# Introduction to Data Science 
# Lecture 18: Clustering 2
*COMP 5360 / MATH 4100, University of Utah, http://datasciencecourse.net/*

In this lecture, we'll continue our discussion of clustering, covering
* distances
* hierarchical clustering 
* dendogram plots and heatmaps
* DBSCAN
* A comparison of clustering methods on MNIST digits

Recommended Reading:
* G. James, D. Witten, T. Hastie, and R. Tibshirani, An Introduction to Statistical Learning, Ch. 10.1 and 10.3. [digitial version available here](https://www.statlearning.com/)
* J. Grus, Data Science from Scratch, Ch. 19
* [scikit-learn documentation on clustering](http://scikit-learn.org/stable/modules/clustering.html)
* [Jörn's SciPy Hierarchical Clustering and Dendrogram Tutorial](https://joernhees.de/blog/2015/08/26/scipy-hierarchical-clustering-and-dendrogram-tutorial/)

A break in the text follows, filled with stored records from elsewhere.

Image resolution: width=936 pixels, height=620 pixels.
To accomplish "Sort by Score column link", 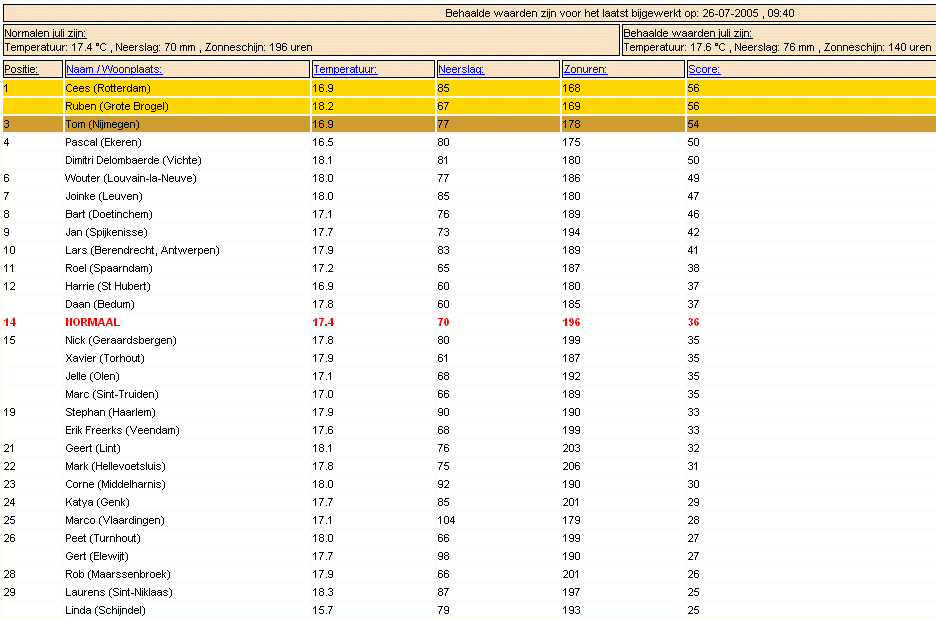I will pos(704,69).
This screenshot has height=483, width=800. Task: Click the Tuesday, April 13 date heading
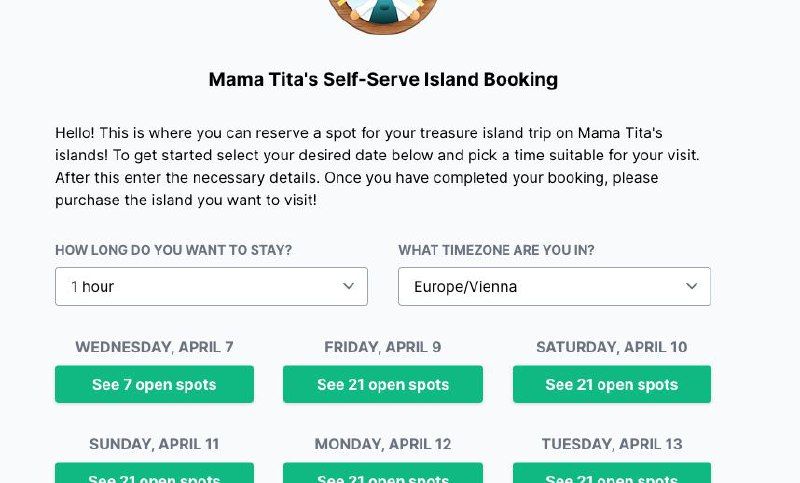[x=612, y=444]
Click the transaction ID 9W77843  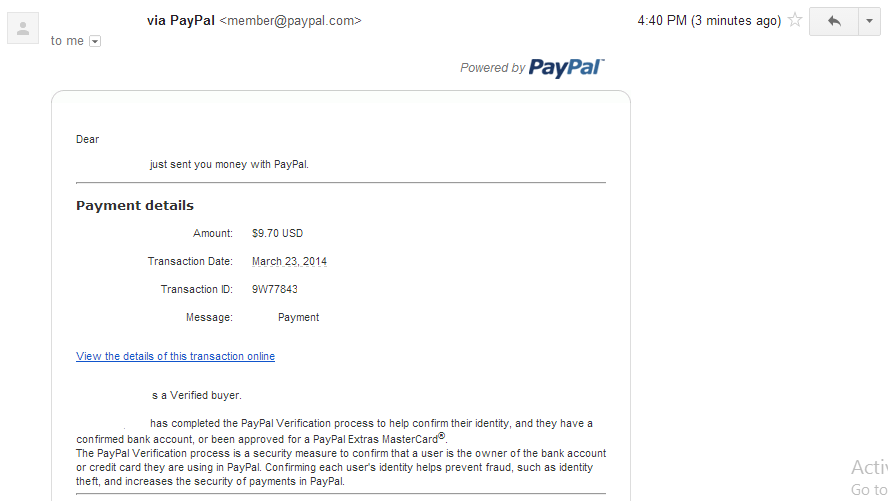tap(275, 289)
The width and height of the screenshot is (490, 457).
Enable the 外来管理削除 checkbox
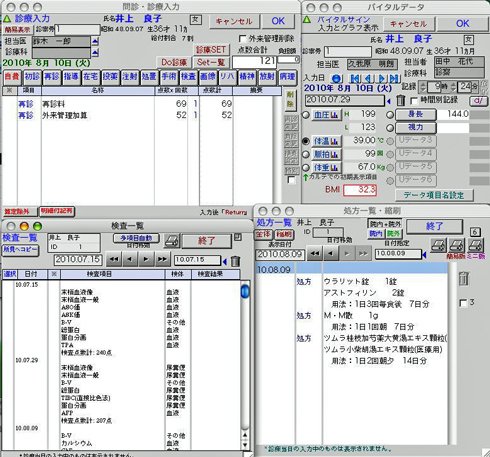pos(243,39)
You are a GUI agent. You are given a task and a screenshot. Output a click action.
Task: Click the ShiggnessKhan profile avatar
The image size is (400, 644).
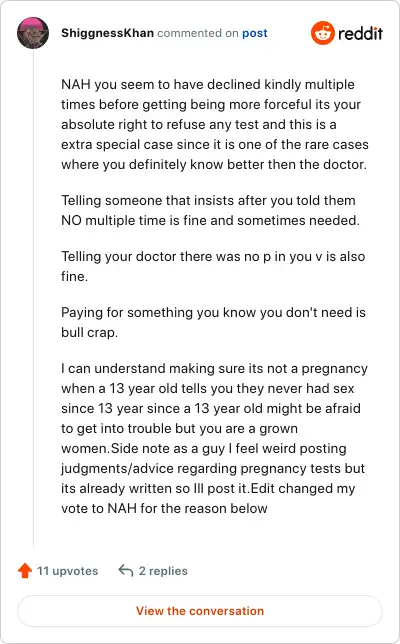pyautogui.click(x=33, y=33)
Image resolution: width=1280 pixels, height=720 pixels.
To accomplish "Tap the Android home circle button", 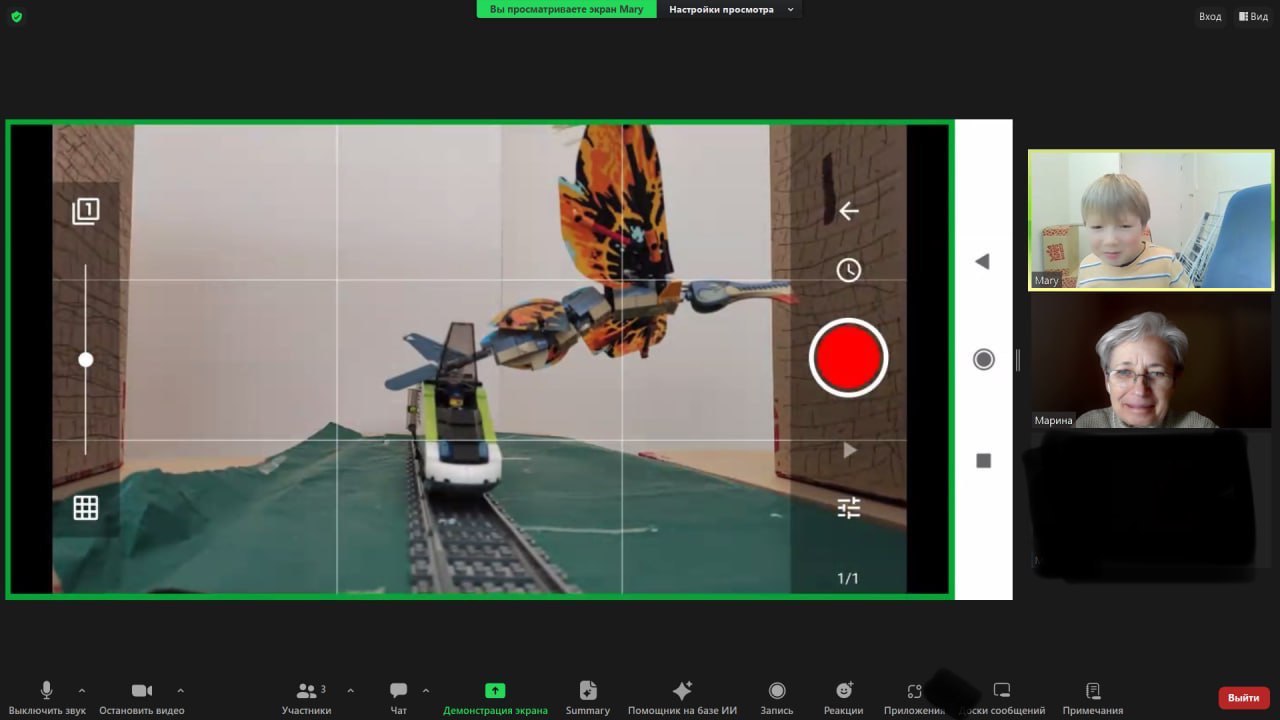I will tap(983, 359).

## Recap: Partitional Clustering with K-Means

[Clustering](https://en.wikipedia.org/wiki/Cluster_analysis) is the task of discovering unknown subgroups in data, which we call *clusters*.  In other words, the **goal** is to partition the datset into clusters where ‘similar’ items are in the same cluster and ‘dissimilar’ items are in different clusters. 

**Examples:**
* Social Network Analysis: Clustering can be used to find communities.
* Ecology: cluster organisms that share attributes into species, genus, etc...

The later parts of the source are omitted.